What is expected
Filter the records below for the word "sidebar". Copy each line that holds it.

START Provided material

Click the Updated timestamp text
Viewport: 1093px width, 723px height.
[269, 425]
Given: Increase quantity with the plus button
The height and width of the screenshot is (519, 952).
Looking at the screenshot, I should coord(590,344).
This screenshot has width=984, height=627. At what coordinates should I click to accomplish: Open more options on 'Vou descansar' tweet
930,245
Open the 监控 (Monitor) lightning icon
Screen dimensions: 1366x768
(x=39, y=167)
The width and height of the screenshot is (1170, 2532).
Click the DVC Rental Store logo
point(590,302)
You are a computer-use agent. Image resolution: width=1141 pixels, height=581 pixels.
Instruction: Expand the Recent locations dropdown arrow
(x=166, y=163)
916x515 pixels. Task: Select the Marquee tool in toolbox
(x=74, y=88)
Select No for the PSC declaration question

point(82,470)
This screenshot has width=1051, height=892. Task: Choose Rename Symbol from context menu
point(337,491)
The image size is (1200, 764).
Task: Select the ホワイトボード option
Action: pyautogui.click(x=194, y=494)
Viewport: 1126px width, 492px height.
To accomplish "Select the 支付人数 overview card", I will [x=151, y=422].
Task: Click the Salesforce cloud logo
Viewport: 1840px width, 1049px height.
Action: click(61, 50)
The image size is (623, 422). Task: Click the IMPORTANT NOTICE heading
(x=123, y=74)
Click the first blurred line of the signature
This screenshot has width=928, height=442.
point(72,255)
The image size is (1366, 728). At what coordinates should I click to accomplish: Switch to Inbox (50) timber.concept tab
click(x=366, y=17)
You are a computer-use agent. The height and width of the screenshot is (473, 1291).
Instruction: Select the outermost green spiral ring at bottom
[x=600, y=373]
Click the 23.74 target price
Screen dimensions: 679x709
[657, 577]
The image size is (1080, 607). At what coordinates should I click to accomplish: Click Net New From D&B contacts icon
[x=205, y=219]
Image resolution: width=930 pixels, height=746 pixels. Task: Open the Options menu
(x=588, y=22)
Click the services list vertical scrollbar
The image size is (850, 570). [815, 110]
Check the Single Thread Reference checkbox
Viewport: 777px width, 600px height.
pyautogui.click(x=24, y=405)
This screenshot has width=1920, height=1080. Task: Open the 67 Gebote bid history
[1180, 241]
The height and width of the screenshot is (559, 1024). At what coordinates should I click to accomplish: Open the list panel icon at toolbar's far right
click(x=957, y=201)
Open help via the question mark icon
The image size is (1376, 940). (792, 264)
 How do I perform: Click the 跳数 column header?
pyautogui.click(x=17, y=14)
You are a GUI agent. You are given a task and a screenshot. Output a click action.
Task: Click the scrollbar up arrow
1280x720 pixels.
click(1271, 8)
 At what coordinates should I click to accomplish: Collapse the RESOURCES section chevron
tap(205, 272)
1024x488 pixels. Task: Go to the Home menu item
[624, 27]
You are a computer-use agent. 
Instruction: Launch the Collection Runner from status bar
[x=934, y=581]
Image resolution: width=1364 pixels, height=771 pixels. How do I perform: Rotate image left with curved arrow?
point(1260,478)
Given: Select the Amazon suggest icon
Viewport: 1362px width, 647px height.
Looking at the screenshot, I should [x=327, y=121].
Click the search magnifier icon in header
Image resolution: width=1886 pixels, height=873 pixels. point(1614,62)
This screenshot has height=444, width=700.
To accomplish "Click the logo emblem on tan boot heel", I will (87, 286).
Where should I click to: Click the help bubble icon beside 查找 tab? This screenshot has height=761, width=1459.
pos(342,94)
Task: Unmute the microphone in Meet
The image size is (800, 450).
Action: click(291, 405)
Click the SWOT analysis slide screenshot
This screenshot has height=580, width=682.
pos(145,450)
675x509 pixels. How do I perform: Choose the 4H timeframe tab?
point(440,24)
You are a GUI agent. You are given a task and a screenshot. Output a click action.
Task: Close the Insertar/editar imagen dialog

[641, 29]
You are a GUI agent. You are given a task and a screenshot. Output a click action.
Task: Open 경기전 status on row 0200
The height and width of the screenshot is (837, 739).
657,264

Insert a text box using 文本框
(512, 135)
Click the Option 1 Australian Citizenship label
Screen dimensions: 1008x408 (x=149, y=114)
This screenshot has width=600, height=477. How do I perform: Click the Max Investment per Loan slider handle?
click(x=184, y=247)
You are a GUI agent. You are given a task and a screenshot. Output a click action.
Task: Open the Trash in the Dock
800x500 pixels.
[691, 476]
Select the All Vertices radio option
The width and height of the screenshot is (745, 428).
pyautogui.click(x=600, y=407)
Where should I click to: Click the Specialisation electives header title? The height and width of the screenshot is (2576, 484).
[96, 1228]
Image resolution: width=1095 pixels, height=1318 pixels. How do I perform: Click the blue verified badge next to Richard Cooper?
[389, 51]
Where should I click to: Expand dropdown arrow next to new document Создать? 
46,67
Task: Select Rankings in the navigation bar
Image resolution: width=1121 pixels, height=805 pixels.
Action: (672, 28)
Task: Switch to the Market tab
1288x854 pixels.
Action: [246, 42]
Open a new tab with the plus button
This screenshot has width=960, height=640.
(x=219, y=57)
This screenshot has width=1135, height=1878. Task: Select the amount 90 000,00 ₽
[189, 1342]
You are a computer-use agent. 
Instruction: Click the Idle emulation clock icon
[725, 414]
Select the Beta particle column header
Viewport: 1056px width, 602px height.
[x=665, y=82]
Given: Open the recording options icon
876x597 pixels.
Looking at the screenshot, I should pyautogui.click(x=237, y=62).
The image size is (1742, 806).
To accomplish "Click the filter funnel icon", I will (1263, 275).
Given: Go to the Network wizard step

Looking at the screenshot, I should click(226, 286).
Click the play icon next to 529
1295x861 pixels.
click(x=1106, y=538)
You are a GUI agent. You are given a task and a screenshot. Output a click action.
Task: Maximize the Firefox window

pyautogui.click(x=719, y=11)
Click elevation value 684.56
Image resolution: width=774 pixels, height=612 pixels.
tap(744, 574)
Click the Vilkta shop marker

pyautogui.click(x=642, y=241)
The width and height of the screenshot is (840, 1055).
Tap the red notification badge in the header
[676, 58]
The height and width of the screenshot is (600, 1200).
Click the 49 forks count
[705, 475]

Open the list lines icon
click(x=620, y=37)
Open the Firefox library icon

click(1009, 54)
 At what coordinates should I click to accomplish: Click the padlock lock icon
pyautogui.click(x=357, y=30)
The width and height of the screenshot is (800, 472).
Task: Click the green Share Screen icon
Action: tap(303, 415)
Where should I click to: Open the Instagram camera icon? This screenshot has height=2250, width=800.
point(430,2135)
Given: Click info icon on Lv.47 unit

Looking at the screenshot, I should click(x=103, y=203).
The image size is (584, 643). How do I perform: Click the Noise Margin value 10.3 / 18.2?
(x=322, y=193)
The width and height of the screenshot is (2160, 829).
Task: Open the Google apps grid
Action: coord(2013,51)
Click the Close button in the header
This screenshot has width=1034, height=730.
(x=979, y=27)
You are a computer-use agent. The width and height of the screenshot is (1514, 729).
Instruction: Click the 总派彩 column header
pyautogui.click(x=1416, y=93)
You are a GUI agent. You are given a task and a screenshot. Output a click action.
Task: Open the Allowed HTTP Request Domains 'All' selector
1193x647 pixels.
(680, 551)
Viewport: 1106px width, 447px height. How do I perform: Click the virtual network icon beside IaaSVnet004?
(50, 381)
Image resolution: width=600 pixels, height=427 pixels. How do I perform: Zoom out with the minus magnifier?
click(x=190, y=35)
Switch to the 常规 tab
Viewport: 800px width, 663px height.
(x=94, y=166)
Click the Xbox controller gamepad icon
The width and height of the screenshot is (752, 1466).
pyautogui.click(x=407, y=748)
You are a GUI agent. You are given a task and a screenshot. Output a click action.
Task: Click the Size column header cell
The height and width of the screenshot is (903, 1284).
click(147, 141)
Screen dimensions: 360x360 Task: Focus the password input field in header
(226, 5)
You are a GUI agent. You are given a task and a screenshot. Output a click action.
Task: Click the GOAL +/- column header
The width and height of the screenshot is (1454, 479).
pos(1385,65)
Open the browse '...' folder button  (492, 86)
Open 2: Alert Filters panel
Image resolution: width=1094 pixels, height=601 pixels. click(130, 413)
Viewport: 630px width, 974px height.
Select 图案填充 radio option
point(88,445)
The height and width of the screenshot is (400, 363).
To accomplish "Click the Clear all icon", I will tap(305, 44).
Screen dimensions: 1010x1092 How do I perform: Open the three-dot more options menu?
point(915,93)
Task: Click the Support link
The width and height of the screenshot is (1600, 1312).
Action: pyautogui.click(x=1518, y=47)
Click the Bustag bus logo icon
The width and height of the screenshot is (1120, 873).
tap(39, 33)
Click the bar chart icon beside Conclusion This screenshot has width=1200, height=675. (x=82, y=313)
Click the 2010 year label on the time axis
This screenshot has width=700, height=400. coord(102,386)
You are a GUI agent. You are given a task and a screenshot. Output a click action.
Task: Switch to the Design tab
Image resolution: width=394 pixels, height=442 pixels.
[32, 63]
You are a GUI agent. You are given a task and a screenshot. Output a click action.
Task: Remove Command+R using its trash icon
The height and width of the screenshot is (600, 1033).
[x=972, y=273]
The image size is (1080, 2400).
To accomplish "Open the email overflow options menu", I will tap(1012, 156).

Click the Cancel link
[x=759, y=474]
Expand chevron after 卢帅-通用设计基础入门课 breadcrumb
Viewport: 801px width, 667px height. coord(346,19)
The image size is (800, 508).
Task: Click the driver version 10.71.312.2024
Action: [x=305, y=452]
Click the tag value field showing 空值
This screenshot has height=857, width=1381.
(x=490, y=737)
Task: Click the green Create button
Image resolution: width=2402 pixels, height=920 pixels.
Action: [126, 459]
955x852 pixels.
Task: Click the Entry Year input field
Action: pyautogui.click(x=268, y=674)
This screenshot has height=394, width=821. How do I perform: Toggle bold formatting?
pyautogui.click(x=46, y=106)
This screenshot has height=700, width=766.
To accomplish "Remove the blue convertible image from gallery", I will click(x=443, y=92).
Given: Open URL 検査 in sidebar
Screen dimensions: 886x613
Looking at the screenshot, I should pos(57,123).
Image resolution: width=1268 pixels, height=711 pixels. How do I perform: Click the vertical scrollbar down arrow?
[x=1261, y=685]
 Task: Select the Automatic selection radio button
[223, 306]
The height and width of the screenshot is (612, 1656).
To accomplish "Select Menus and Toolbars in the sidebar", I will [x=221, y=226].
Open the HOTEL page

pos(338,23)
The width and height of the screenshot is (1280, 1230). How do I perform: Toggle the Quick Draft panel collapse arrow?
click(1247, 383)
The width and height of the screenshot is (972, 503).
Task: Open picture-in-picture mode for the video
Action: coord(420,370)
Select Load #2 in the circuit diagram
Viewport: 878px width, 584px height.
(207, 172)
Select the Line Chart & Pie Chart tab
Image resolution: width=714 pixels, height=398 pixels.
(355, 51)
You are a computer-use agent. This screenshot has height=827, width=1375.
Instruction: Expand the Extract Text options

END Provided material

Task response
Given: Open URL 検査 in sidebar
To accomplish "Select Menus and Toolbars in the sidebar", I will [x=221, y=226].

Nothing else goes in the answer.